When I was a freshman, I had only heard how if you’re reaching out to an IBA alumni, they will be there to help you out. By my senior year, I know for a fact that it really holds true.
It taught me how to deal with all kinds of people.
People are different, I always knew that. But all of those group projects, and all of those internships really taught me what that actually meant. There have been many conflicts and disagreements, but despite all of that, you had to get the work done no matter what – and that’s what we all did. You learn how to accept the differences in people, differences in views and being wrong – and that’s what helps you grow!
It taught me the importance of friendship.
I can’t even stress on this one enough. IBA gave me friends that I know I can count on for literally anything, and that’s not even an exaggeration. But most importantly, it taught me how it’s indeed a blessing to have a network of friends who are not only there for you, but also criticize you and build you up to become the badass person that you are.
It gifts you with people who help you realize your strengths and weaknesses with no bullshit and no drama. I don’t think I’d even be writing this cutesy article with all the good things about my years in IBA had it not been for my friends who have managed to make it all worth reliving.
IBA also taught me that your friends will not always have the same opinion as you – and that doesn’t mean they are your enemies.
I wanna scream this because this one is legit the MOST important thing I’ve learned.
It taught me how to get out of my comfort zone
I’ve done so many things and have held so many opinions that I didn’t even think I’ll ever do or hold. From miming for a course project to being the only girl out to interview shop waalas and random men on a random road, the confidence this institution has given me has been incredible, TBH.
It taught me how to stand up for what I believe in.
I’ve never been very outspoken about my thoughts, but ever since my second year I started to become more vocal about all the things I believed in – Facebook posts and all of that. If you know even a little bit about IBA, you’d know that elections are a fairly serious deal. The politics – uff, it’s all immense.
Being apolitical is one thing, being anti-political is an entirely new domain and trust me, the art of saying, “I will do what I please,” on a call which was made to threaten me is something I’ve learned only at IBA. Along that path, I’ve made a couple of friends and I’ve made an awful lot of enemies. But you know what makes it worth it? It’s when a freshie walks up to you and says that they look up to you. I guess a little impact is better than none at all.
It taught me how things will not always turn out as I plan them, and that’s okay
There have been so many things that I’ve wanted but fate had it otherwise. I remember how badly I wanted to get into a good FMCG when we were looking for internships, and I ended up at a Bank – a marketing kids nightmare. You know what happened? My entire department was firstly, IBA alumni, and secondly, super considerate. That internship is pretty much the best I’ve done to date. So no matter what happens, there’s one important skill that you need to have: flexibility, and once you learn that, you can manage to make the best out of literally anything!

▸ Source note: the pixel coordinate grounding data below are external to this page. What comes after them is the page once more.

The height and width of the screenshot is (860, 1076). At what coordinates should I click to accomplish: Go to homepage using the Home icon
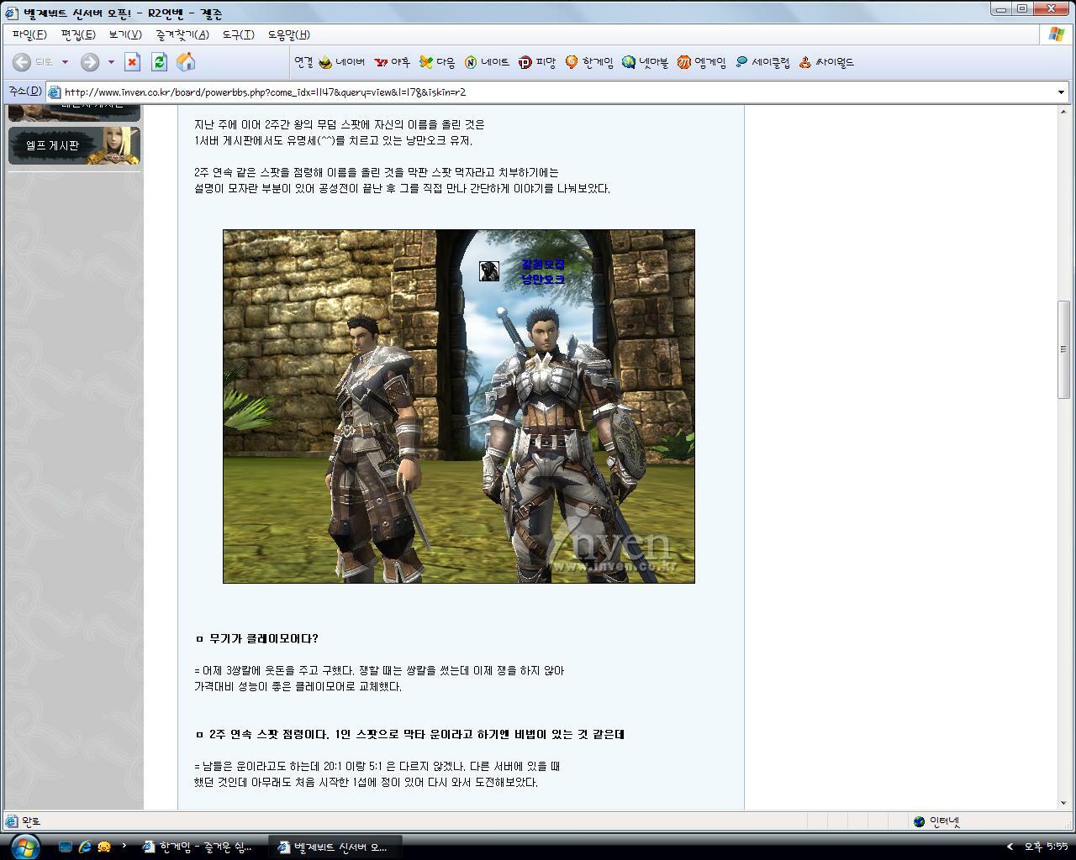pyautogui.click(x=185, y=61)
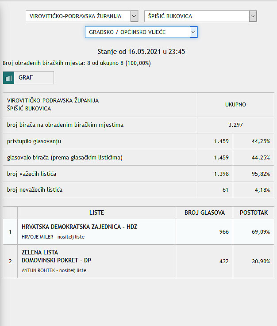Click the LISTE column header

[x=96, y=212]
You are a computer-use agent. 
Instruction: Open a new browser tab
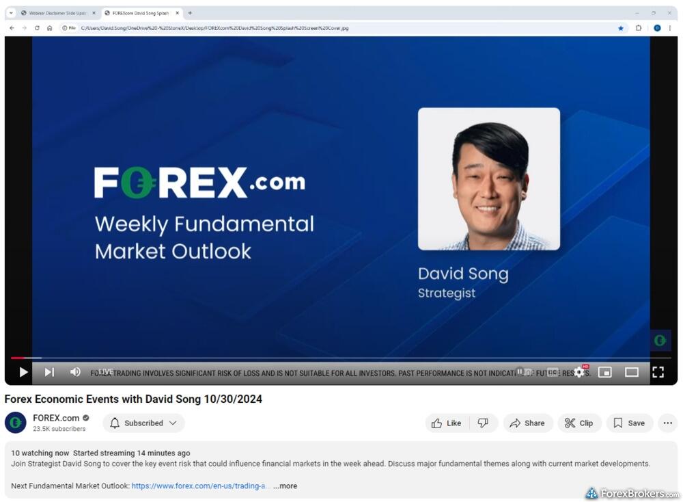pyautogui.click(x=190, y=13)
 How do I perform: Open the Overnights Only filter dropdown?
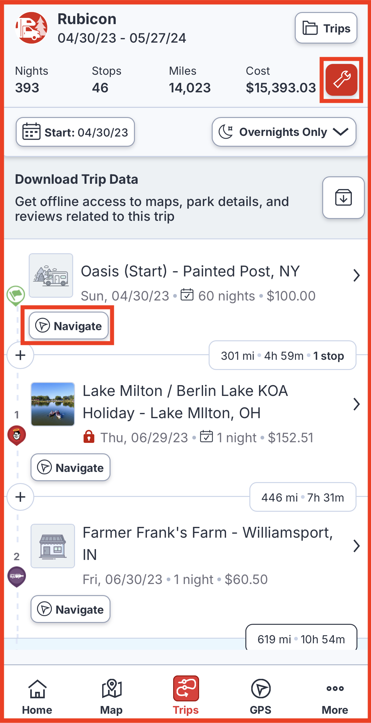coord(284,132)
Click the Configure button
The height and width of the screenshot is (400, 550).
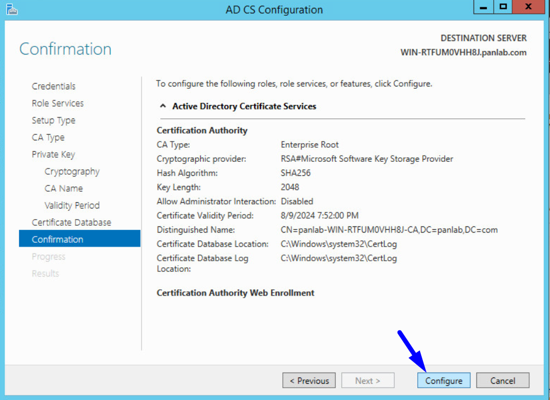(444, 380)
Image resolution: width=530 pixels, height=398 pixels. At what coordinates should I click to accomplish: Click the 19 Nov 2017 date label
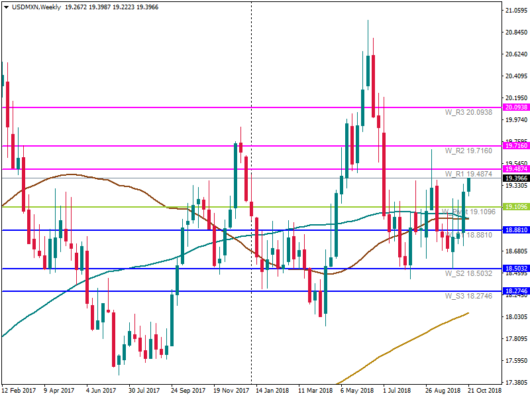click(231, 391)
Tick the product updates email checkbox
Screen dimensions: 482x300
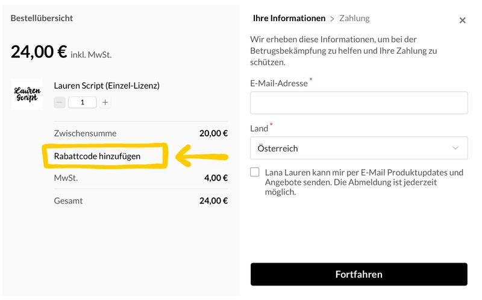pyautogui.click(x=255, y=173)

It taught me how life is brutal and I will have to fight for what I deserve
IBA kids are super competitive when it comes to a lot of things, academically or career-wise, and along the way I have learned that giving up or stepping down should never be an option, and that nothing in life is ever easy – you ALWAYS have to put up a fight for all the things that you think you deserve.
It taught me how to accept the fact that I’m weird and shamelessly own it
Understanding who you are and how you behave and react is super important, no matter what, but it’s very rare that you acknowledge it and own it. IBA kinda gave us all the courage to shamelessly blast cheap songs in the courtyard, even when a couple of freshies passed by, side-eyeing us and saying, “Wow this is so cheap…”
It’s okay, because another group just asked us to turn the volume up and we all partied with our collective “cheapness.”
It taught me more about the world and gave me causes I could root for
I remember my friend made me attend this seminar where Kami Sid and Bindiya Rana talked about their community and about acceptance. I remember that I was so touched that I decided that I would definitely want to do something for the marginalized here in Pakistan. That’s also how I wrote a research report on transgenders in Pakistan and interviewed many of them, which taught me many things that I wouldn’t ever have known had I not been forced to attend that one session.
But apart from this one thing, IBA generally changed my outlook of the world and its people and made me more humble and accepting.
It’s just a couple of months before I step into that brutal corporate life, but I know my heart will always stay here, for this place has given me so much more than I can ever give back and has made me into the person that I only ever dreamed of becoming.